Blog

Valores

Debater sem bater

quarta-feira, 14 de setembro de 2016

 

Um conjunto de fatores torna, de modo ambíguo, o momento atual um ponto fora da curva para o Brasil. A maior parte dessa ambivalência se deve justamente à forte polarização política a que assistimos, em que as nuances são desencorajadas e os extremos, reforçados.

 

A Redata não tem por hábito expressar preferências político-partidárias, nem é disso que trata este texto. Mas achamos importante se posicionar em prol do diálogo em uma etapa crucial para o país, em que seria no mínimo estranho fingir que nada está acontecendo.

 

A necessidade de ajustes e reformas é um dos poucos consensos entre todos os espectros políticos brasileiros de hoje, passando pelo discurso de todos os partidos, ainda que direcionada a interesses distintos. Por isso acreditamos que esta é a hora de se informar mais e melhor, e de intensificar os debates — aqui entendidos não como o bate-boca puro e simples, a demagogia que já não nos surpreende, mas sim como o gesto corajoso, respeitoso e generoso de se fazer ouvir e, em contrapartida, saber ouvir o próximo.

 

Em vez de temer a política, de preferir se distanciar dela, é importante lutar para que as práticas democráticas sejam cada vez mais aperfeiçoadas e sólidas, algo especialmente caro a uma empresa de organização da informação.

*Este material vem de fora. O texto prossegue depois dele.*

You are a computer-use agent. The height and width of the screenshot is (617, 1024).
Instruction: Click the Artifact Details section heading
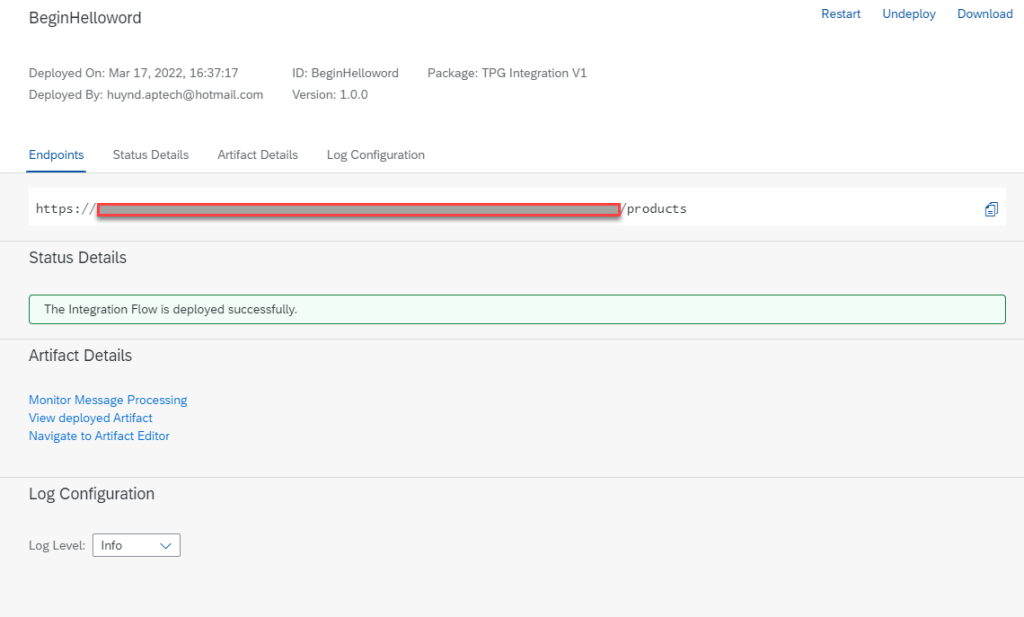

Ao lidar com acervos, pensamos e repensamos cotidianamente valores como transparência, legalidade e legitimidade.

 

Em duas semanas, a agora ex-presidente da República sofreu impeachment e o agora ex-presidente da Câmara foi cassado — sendo que justamente ele havia dado início ao processo de afastamento dela. Gostem-se ou não desses dois agentes, é certo que a saída deles tem algo de irônico e de desgastante, que vai tomar tempo e disposição do país para superá-la. Isso num um cenário que já não é dos mais favoráveis, com uma crise política de representatividade intimamente atrelada aos problemas econômicos.

 

Portanto, em vez de pôr um ponto final nas discussões, e ainda menos desejando lhes acrescentar mais pontos de exclamação, queremos, ao contrário, estimular interrogações. Talvez, se nos fizéssemos mais perguntas e disparássemos menos certezas, estaríamos em uma fase mais interessante e empolgante para a nação. Deixamos o convite para reflexões mais profundas, fecundas, e menos acaloradas e apressadas.